=== What you will do ===
1: Duplicate the passage on NFL opt-outs, beginning at the words "Players who opt" and stopping after "fans hardly recognize.".
2: Finish out the next part of the passage on NFL opt-outs, picking up after its last sentence.

##### Extract #####

Players who opt out must, of course, have a contract, and that contract will be tolled (read: “frozen”) until next year, when—assuming the player returns—it reactivates. At that time, the player’s team will start deducting the $150,000 stipend/advance/loan from their 2021 salary (which was formerly their 2020 salary). In other words, teams will be made whole for these stipends.
The number of players voluntarily opting out has been significant, so much so that the NFL—as of this writing—is trying to further renegotiate the deadline for opting out, giving players less time to decide. The list includes players of all caliber, from well-known names such as Dont’a Hightower, C.J. Mosley and Nate Solder to many more names that fans hardly recognize.
As to the latter group, it does bring up the potential loophole that players could opt out, receive the stipend and never make a 2021 roster. And as for teams getting their money back in those situations, well, good luck with that. I have firsthand experience while working for the Packers, futilely chasing down salary advances from players we had released. NFL teams have to know that some of these “stipends” are monies they will never see again, a $150,000 cash and cap charge that they will never get back.
One other interesting CA note: Players testing positive for COVID after “high-risk” activities will be placed on NFI (the non-football injury list), meaning teams can not pay their salaries. The owners pushed for—and got—a broad definition of these activities, which basically include any social gathering of more than 15 people. Of course, there will be lawyers: Teams will have to prove this behavior with pictures and witnesses, and don’t expect any NFL player selfies this year.
This all, of course, assumes the unassumable: that the NFL can play through this.
I cannot read and write about the NFL—or Major League Baseball, for that matter—without thinking that playing in 2020 is more of a hope than a plan. Remember when the NBA shut down its operations when one player tested positive for COVID in March? Yes, the leagues that are bubbled—NBA, MLS, NWSL, NHL—are having, for now, great success in controlling infections. But the NFL is not operating in a bubble, at least for now, and the most popular transaction on the daily NFL Personnel Notice is now placement on the reserve/COVID list. Starting quarterbacks (Matthew Stafford, Gardner Minshew) are on the list; as is a head coach (Doug Pederson). What if this was October and not August? If played, this season will not have the cherished competitive balance that the NFL strives for.

##### Data under study #####

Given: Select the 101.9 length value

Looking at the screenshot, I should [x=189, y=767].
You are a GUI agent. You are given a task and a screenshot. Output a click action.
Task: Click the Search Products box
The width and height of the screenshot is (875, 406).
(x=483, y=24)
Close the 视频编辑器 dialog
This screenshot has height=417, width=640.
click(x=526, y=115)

#####

=== Answer set ===
1:
Players who opt out must, of course, have a contract, and that contract will be tolled (read: “frozen”) until next year, when—assuming the player returns—it reactivates. At that time, the player’s team will start deducting the $150,000 stipend/advance/loan from their 2021 salary (which was formerly their 2020 salary). In other words, teams will be made whole for these stipends.
The number of players voluntarily opting out has been significant, so much so that the NFL—as of this writing—is trying to further renegotiate the deadline for opting out, giving players less time to decide. The list includes players of all caliber, from well-known names such as Dont’a Hightower, C.J. Mosley and Nate Solder to many more names that fans hardly recognize.

2:
A few players have reached out to me to discuss whether to opt out. I am hearing a theme: While team staffs are doing their best to make the environment safe, a number of players feel like the league “playing through” a pandemic this season is not in the best interests of their health and safety. A couple players opting out have said that they do not want to be part of this “test year” and could come back next year when we have experience playing through COVID.
On the management side, I would think there are discussions going on at the highest levels about potential “bubbling”—such as a locations for the AFC North, NFC East and so forth—and other scenarios. And I would think they have to be asking this question: “How many negative COVID outcomes can we tolerate?” Most players and staff will recover well, but what if they don’t? What if players or staff have continuing reduced lung capacity, lingering vascular issues or, God forbid, worse? If I were running the NFL or one of its teams, these are questions that would be keeping me up at night.
Playing through a pandemic is certainly not optimal for player and staff health and safety, as I wrote here. But I—perhaps as much as anyone—recognize that health and safety is not the top priority here; economics matters, and it matters a lot.
As I always say, the business of sports always wins, but the virus might be a foe too formidable to overcome.